近未来から子どもたちの将来まで、網羅されている。
これを理解できる人は誰でも深い友人になれそうだ。
中長期の未来予見の書として、とても貴重な一冊。
そして、子を持つすべての親は読んでおくべき。
子どもたちにもプレゼントしたい。
●原理と未来予見
・マルクス主義のマクロヒストリーは、最もよく知られ、最も影響力があり、その人気にしても不人気にしても、最も長く続いたものである。いまでは評判もがた落ちだが、その歴史段階の記述や未来の予測は基本的には正確で、じつは私の「カースト・モデル」の各段階ともほぼ一致している。「カースト・モデル」は、古代のヒンドゥー哲学にもとづいたものだから、これは奇妙に聞こえるかもしれない。だが、あまり知られてはいないものの、マルクスとエンゲルスは、インドのアシューラムで過ごしたことがあった。「カースト・モデル」は、マルクス主義哲学より3000年も古い哲学にもとづいているが、マルクス主義モデルのもつ欠陥はない。1940年代、50年代、さらにその後に幻滅を味わうことになった多くの元マルクス主義者が、もし「カースト・モデル」を知っていたならば、これを代替理論として、再びマルクス主義の歴史と革命の哲学に回帰していただろう。
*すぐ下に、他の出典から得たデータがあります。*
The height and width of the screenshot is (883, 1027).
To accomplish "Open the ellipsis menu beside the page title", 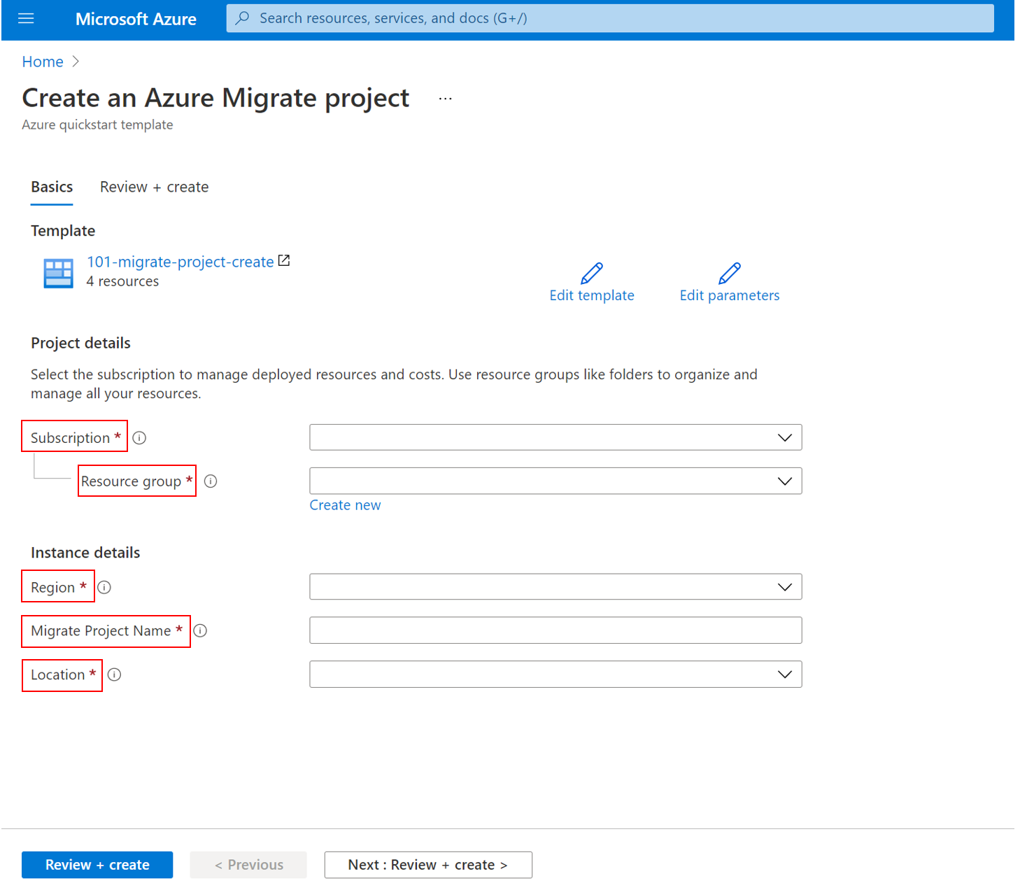I will coord(446,98).
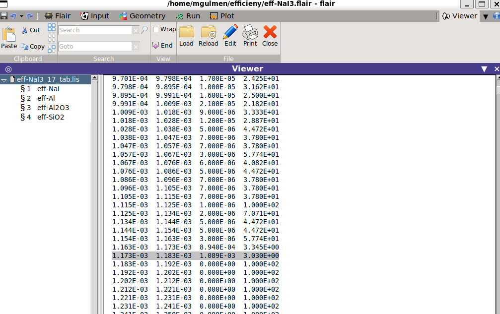Open the Plot tab
The image size is (500, 314).
tap(222, 16)

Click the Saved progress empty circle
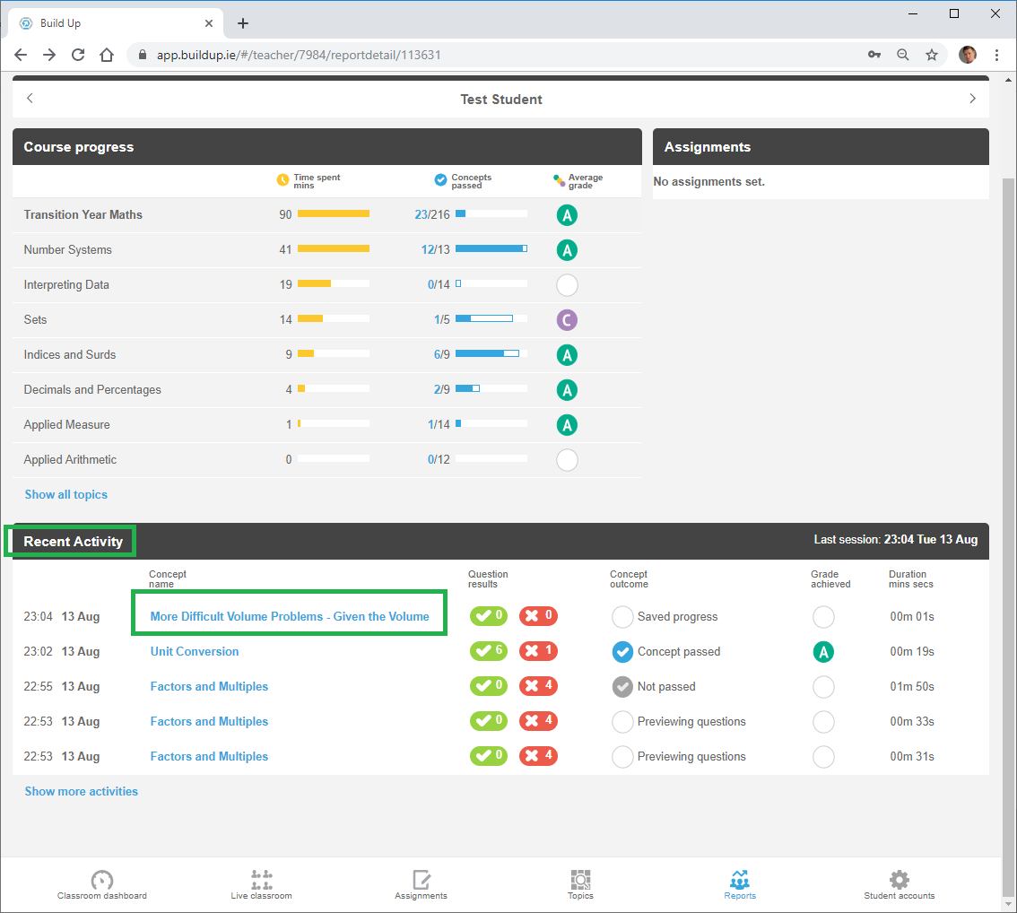[622, 617]
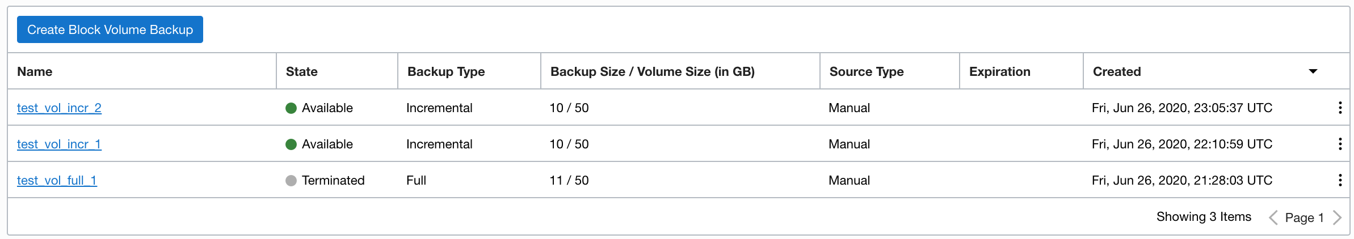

・経済は私たちの年齢、性、あるいはカーストを決定することはない。逆にこの三つはすべて、私たちの今後の経済状況を大きく左右する。
・誰もが受け容れやすい予想など、たぶん何の役にも立たないということだ。歴史は繰り返し私たちを驚かせる。予期しないことや受け容れがたいこと、決して起こる「はずがない」と言われていたことが起こる。
・大昔には、ごく自然なこととして受け取られてきた罪悪であっても、のちの世には、人間ならば何とか抜け出せと「精神」が命じた罪悪は枚挙にいとまがない。人食い、人身御供、暴政、奴隷制、男性優位、剣闘など死を賭けたスポーツの見せ物、人種差別、帝国主義、公開処刑、魔女の火炙り等々である。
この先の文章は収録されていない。